- [Complete the following]
(A) According to the RAID forum post, how much storage can you use with two 2TB drives in RAID 1?
(B) Reproduce the RAID forum post word for word from "http://rog.asu" to "drive in the OS.".

Text extract start

If you wanted to RAID two SSDs x and y they would not be independant you would have to use the one RAID array for OS and Games Adobe etc. At the same time you set this SSD raid up you could set up the HDD raid and put storage on that.

http://rog.asus.com/77402012/rampage-iv-motherboards/what-is-raid-setup-guide/ 🙂

The simplest setup would be this:

2x SSDS in RAID 0 for pure speed (this will give you ONE logical drive in the OS @ 512GB) Store your OS, Games on this drive



You have 2 options for the other drives, but I would recommend RAID1 since you will already have a RAID0 with SSDs for performance: (Store large files, media, programs that dont need fast read/writes on this array).

2x 2TB in RAID 1 for mirroring. You will still only see one logical drive in the OS, and you will only be able to utilize 2TB, not all 4 since they are mirroring.

2x 2TB in RAID 0 for speed giving you a total a 4TB logical drive in the OS.



Always remember:

RAID0 will give you faster speed and more capacity, BUT IS NOT FAULT tolerant. If you lose a drive, you're screwed and have to rebuild.

RAID1 will give you more redundancy and less capacity, it is fault tolerant, as in if you lose one drive, you can still retrieve your data.
i7-3820 @ 5.0Ghz - RIVF - 32GB Kingston @1866 - Gigabyte Radeon 7970 x2 - Cosair Force GT 240GB x2 (RAID 0) - WD 2TB 7200 (RAID 1)

HiVizMan
Level 40
RAID 0 is so tempting for the OS - I have done so as have many many others. And I hope unlike many others (but this I doubt) I have had a hard drive go down on me. And I lost all my work, two weeks between back ups and that meant a whole heap of time and effort went down the toilet. Nett result is that I am not a fan of a stripped array. (RAID 0) The gains in speed are so marginal in the real world when you go SSD any way that I do not see the point any longer.

Text extract end
Stored rows start

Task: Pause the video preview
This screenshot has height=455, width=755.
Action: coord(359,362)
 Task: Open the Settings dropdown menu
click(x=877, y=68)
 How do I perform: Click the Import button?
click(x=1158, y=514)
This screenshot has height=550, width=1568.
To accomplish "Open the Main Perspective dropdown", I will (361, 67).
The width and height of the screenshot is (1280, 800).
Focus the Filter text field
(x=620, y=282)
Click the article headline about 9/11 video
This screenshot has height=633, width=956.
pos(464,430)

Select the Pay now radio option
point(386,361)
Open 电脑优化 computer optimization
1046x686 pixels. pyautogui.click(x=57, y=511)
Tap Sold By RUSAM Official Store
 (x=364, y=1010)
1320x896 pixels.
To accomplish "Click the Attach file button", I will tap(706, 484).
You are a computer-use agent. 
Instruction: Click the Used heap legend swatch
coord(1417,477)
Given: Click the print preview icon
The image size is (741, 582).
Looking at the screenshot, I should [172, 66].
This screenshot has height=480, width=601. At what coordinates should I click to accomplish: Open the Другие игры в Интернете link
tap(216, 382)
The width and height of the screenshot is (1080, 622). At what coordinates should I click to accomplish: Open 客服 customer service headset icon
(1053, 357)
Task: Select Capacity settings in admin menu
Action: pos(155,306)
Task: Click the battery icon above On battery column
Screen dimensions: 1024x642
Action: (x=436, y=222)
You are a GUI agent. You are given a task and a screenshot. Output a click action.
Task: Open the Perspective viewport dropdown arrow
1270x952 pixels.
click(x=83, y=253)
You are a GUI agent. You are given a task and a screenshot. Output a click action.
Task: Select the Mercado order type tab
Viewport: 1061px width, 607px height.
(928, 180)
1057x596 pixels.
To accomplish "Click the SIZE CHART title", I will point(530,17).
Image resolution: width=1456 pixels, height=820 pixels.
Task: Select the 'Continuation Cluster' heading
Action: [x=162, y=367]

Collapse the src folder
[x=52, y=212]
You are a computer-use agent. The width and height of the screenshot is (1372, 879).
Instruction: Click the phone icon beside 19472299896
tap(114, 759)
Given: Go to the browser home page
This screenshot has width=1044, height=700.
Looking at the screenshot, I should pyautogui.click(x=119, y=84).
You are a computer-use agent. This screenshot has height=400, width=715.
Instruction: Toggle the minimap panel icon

Stored rows end

- [Answers for this exercise]
(A) 2TB

(B)
http://rog.asus.com/77402012/rampage-iv-motherboards/what-is-raid-setup-guide/ 🙂

The simplest setup would be this:

2x SSDS in RAID 0 for pure speed (this will give you ONE logical drive in the OS @ 512GB) Store your OS, Games on this drive



You have 2 options for the other drives, but I would recommend RAID1 since you will already have a RAID0 with SSDs for performance: (Store large files, media, programs that dont need fast read/writes on this array).

2x 2TB in RAID 1 for mirroring. You will still only see one logical drive in the OS, and you will only be able to utilize 2TB, not all 4 since they are mirroring.

2x 2TB in RAID 0 for speed giving you a total a 4TB logical drive in the OS.